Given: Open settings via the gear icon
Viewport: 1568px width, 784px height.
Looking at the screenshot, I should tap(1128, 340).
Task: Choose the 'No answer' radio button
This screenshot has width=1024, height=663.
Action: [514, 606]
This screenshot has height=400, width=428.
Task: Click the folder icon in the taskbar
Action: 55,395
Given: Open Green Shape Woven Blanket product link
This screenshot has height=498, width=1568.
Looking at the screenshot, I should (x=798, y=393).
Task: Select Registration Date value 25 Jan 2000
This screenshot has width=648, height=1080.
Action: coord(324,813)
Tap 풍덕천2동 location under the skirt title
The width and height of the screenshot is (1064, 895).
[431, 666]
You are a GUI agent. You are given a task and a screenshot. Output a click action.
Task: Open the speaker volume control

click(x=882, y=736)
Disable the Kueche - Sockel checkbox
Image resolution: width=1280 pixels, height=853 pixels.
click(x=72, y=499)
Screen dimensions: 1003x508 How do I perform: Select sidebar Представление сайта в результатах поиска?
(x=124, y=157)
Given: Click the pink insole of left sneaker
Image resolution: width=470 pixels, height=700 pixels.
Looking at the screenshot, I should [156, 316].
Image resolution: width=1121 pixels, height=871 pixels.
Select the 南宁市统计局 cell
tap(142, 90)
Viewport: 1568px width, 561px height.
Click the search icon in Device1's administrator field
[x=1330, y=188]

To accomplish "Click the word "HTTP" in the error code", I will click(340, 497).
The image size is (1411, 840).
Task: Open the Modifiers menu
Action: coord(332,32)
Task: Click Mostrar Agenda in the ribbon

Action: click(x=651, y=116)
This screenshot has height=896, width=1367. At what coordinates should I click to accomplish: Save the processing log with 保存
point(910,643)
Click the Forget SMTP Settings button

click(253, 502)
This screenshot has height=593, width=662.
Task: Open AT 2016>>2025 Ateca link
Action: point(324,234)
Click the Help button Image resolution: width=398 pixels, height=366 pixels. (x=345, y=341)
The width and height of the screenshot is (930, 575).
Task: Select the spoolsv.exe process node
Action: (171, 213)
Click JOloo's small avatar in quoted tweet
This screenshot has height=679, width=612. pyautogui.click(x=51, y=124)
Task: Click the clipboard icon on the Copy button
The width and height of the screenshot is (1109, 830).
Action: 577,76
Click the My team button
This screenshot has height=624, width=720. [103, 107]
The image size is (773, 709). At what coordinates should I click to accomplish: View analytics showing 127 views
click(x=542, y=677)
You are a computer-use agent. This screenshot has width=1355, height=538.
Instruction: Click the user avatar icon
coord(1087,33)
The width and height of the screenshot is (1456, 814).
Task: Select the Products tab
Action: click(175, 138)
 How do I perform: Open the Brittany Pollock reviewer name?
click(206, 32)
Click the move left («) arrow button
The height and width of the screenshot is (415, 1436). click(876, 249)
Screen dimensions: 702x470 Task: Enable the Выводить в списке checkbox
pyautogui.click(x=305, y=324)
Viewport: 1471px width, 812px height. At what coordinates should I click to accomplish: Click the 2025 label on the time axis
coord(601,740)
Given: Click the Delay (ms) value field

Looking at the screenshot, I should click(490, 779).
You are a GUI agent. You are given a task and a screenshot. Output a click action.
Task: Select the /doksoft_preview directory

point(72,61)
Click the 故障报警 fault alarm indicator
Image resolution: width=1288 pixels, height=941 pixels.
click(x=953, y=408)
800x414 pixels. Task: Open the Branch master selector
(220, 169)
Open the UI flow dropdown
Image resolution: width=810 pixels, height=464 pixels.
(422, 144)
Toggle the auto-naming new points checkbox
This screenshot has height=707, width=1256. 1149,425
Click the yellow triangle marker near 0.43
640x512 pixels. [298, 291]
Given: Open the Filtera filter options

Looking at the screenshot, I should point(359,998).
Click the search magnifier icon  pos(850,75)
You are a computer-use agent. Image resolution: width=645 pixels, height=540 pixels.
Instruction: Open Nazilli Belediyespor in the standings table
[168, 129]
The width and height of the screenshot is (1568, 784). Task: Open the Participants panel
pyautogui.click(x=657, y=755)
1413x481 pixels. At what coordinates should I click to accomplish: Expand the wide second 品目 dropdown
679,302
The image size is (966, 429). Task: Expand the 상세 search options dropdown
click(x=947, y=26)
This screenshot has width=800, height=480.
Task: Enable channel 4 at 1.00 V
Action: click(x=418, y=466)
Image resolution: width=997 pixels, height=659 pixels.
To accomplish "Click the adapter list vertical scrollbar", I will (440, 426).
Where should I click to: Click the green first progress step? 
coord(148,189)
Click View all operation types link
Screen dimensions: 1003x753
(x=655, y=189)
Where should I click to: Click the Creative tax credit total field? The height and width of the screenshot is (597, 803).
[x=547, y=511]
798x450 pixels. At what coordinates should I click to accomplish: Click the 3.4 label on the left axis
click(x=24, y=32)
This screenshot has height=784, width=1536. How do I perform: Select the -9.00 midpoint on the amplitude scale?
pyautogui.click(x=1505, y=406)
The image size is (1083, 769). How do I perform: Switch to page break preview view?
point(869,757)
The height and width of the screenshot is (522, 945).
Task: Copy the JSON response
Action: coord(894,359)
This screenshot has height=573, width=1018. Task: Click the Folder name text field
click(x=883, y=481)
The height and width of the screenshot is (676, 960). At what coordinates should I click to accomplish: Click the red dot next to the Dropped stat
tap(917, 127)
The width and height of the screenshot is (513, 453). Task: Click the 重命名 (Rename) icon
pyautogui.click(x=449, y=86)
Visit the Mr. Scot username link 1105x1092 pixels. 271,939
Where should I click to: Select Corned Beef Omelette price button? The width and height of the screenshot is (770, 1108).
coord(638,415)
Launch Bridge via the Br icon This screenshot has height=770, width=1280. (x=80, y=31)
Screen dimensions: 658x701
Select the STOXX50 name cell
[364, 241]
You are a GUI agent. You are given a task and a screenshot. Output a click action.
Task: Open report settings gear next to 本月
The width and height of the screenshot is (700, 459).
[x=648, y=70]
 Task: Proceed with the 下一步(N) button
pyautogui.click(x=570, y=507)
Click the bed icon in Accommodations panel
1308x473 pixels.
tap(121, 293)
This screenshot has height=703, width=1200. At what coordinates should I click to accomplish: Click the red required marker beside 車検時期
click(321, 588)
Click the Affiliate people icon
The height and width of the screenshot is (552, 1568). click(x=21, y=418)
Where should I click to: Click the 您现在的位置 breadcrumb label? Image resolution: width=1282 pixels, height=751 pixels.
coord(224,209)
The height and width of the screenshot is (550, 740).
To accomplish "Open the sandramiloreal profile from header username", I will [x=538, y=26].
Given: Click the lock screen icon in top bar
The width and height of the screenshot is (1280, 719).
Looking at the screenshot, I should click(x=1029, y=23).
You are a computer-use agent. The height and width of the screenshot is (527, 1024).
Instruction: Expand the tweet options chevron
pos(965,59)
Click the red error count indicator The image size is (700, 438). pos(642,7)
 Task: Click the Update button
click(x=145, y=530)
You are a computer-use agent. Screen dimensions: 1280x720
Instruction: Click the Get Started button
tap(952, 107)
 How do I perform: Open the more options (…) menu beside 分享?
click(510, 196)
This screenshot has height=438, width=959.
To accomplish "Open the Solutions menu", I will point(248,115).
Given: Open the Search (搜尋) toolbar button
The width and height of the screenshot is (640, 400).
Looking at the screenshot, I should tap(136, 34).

• • • • •

Copy each entry above exactly, character for character.

Given: Open settings via the gear icon
Viewport: 1568px width, 784px height.
Looking at the screenshot, I should tap(1128, 340).
Task: Choose the 'No answer' radio button
This screenshot has width=1024, height=663.
Action: [514, 606]
This screenshot has height=400, width=428.
Task: Click the folder icon in the taskbar
Action: 55,395
Given: Open Green Shape Woven Blanket product link
This screenshot has height=498, width=1568.
Looking at the screenshot, I should (x=798, y=393).
Task: Select Registration Date value 25 Jan 2000
This screenshot has width=648, height=1080.
Action: coord(324,813)
Tap 풍덕천2동 location under the skirt title
The width and height of the screenshot is (1064, 895).
[431, 666]
You are a GUI agent. You are given a task and a screenshot. Output a click action.
Task: Open the speaker volume control

click(x=882, y=736)
Disable the Kueche - Sockel checkbox
Image resolution: width=1280 pixels, height=853 pixels.
click(x=72, y=499)
Screen dimensions: 1003x508 How do I perform: Select sidebar Представление сайта в результатах поиска?
(x=124, y=157)
Given: Click the pink insole of left sneaker
Image resolution: width=470 pixels, height=700 pixels.
Looking at the screenshot, I should [156, 316].
Image resolution: width=1121 pixels, height=871 pixels.
Select the 南宁市统计局 cell
tap(142, 90)
Viewport: 1568px width, 561px height.
Click the search icon in Device1's administrator field
[x=1330, y=188]

To accomplish "Click the word "HTTP" in the error code", I will click(340, 497).
The image size is (1411, 840).
Task: Open the Modifiers menu
Action: coord(332,32)
Task: Click Mostrar Agenda in the ribbon

Action: click(x=651, y=116)
This screenshot has height=896, width=1367. At what coordinates should I click to accomplish: Save the processing log with 保存
point(910,643)
Click the Forget SMTP Settings button

click(253, 502)
This screenshot has height=593, width=662.
Task: Open AT 2016>>2025 Ateca link
Action: point(324,234)
Click the Help button Image resolution: width=398 pixels, height=366 pixels. (x=345, y=341)
The width and height of the screenshot is (930, 575).
Task: Select the spoolsv.exe process node
Action: (171, 213)
Click JOloo's small avatar in quoted tweet
This screenshot has height=679, width=612. pyautogui.click(x=51, y=124)
Task: Click the clipboard icon on the Copy button
The width and height of the screenshot is (1109, 830).
Action: 577,76
Click the My team button
This screenshot has height=624, width=720. [103, 107]
The image size is (773, 709). At what coordinates should I click to accomplish: View analytics showing 127 views
click(x=542, y=677)
You are a computer-use agent. This screenshot has width=1355, height=538.
Instruction: Click the user avatar icon
coord(1087,33)
The width and height of the screenshot is (1456, 814).
Task: Select the Products tab
Action: click(175, 138)
 How do I perform: Open the Brittany Pollock reviewer name?
click(206, 32)
Click the move left («) arrow button
The height and width of the screenshot is (415, 1436). click(876, 249)
Screen dimensions: 702x470 Task: Enable the Выводить в списке checkbox
pyautogui.click(x=305, y=324)
Viewport: 1471px width, 812px height. At what coordinates should I click to accomplish: Click the 2025 label on the time axis
coord(601,740)
Given: Click the Delay (ms) value field

Looking at the screenshot, I should click(490, 779).
You are a GUI agent. You are given a task and a screenshot. Output a click action.
Task: Select the /doksoft_preview directory

point(72,61)
Click the 故障报警 fault alarm indicator
Image resolution: width=1288 pixels, height=941 pixels.
click(x=953, y=408)
800x414 pixels. Task: Open the Branch master selector
(220, 169)
Open the UI flow dropdown
Image resolution: width=810 pixels, height=464 pixels.
(422, 144)
Toggle the auto-naming new points checkbox
This screenshot has height=707, width=1256. 1149,425
Click the yellow triangle marker near 0.43
640x512 pixels. [298, 291]
Given: Open the Filtera filter options

Looking at the screenshot, I should point(359,998).
Click the search magnifier icon  pos(850,75)
You are a computer-use agent. Image resolution: width=645 pixels, height=540 pixels.
Instruction: Open Nazilli Belediyespor in the standings table
[168, 129]
The width and height of the screenshot is (1568, 784). Task: Open the Participants panel
pyautogui.click(x=657, y=755)
1413x481 pixels. At what coordinates should I click to accomplish: Expand the wide second 品目 dropdown
679,302
The image size is (966, 429). Task: Expand the 상세 search options dropdown
click(x=947, y=26)
This screenshot has width=800, height=480.
Task: Enable channel 4 at 1.00 V
Action: click(x=418, y=466)
Image resolution: width=997 pixels, height=659 pixels.
To accomplish "Click the adapter list vertical scrollbar", I will (440, 426).
Where should I click to: Click the green first progress step? 
coord(148,189)
Click View all operation types link
Screen dimensions: 1003x753
(x=655, y=189)
Where should I click to: Click the Creative tax credit total field? The height and width of the screenshot is (597, 803).
[x=547, y=511]
798x450 pixels. At what coordinates should I click to accomplish: Click the 3.4 label on the left axis
click(x=24, y=32)
This screenshot has height=784, width=1536. How do I perform: Select the -9.00 midpoint on the amplitude scale?
pyautogui.click(x=1505, y=406)
The image size is (1083, 769). How do I perform: Switch to page break preview view?
point(869,757)
The height and width of the screenshot is (522, 945).
Task: Copy the JSON response
Action: coord(894,359)
This screenshot has height=573, width=1018. Task: Click the Folder name text field
click(x=883, y=481)
The height and width of the screenshot is (676, 960). At what coordinates should I click to accomplish: Click the red dot next to the Dropped stat
tap(917, 127)
The width and height of the screenshot is (513, 453). Task: Click the 重命名 (Rename) icon
pyautogui.click(x=449, y=86)
Visit the Mr. Scot username link 1105x1092 pixels. 271,939
Where should I click to: Select Corned Beef Omelette price button? The width and height of the screenshot is (770, 1108).
coord(638,415)
Launch Bridge via the Br icon This screenshot has height=770, width=1280. (x=80, y=31)
Screen dimensions: 658x701
Select the STOXX50 name cell
[364, 241]
You are a GUI agent. You are given a task and a screenshot. Output a click action.
Task: Open report settings gear next to 本月
The width and height of the screenshot is (700, 459).
[x=648, y=70]
 Task: Proceed with the 下一步(N) button
pyautogui.click(x=570, y=507)
Click the bed icon in Accommodations panel
1308x473 pixels.
tap(121, 293)
This screenshot has height=703, width=1200. At what coordinates should I click to accomplish: Click the red required marker beside 車検時期
click(321, 588)
Click the Affiliate people icon
The height and width of the screenshot is (552, 1568). click(x=21, y=418)
Where should I click to: Click the 您现在的位置 breadcrumb label? Image resolution: width=1282 pixels, height=751 pixels.
coord(224,209)
The height and width of the screenshot is (550, 740).
To accomplish "Open the sandramiloreal profile from header username", I will [x=538, y=26].
Given: Click the lock screen icon in top bar
The width and height of the screenshot is (1280, 719).
Looking at the screenshot, I should click(x=1029, y=23).
You are a computer-use agent. The height and width of the screenshot is (527, 1024).
Instruction: Expand the tweet options chevron
pos(965,59)
Click the red error count indicator The image size is (700, 438). pos(642,7)
 Task: Click the Update button
click(x=145, y=530)
You are a computer-use agent. Screen dimensions: 1280x720
Instruction: Click the Get Started button
tap(952, 107)
 How do I perform: Open the more options (…) menu beside 分享?
click(510, 196)
This screenshot has height=438, width=959.
To accomplish "Open the Solutions menu", I will point(248,115).
Given: Open the Search (搜尋) toolbar button
The width and height of the screenshot is (640, 400).
Looking at the screenshot, I should tap(136, 34).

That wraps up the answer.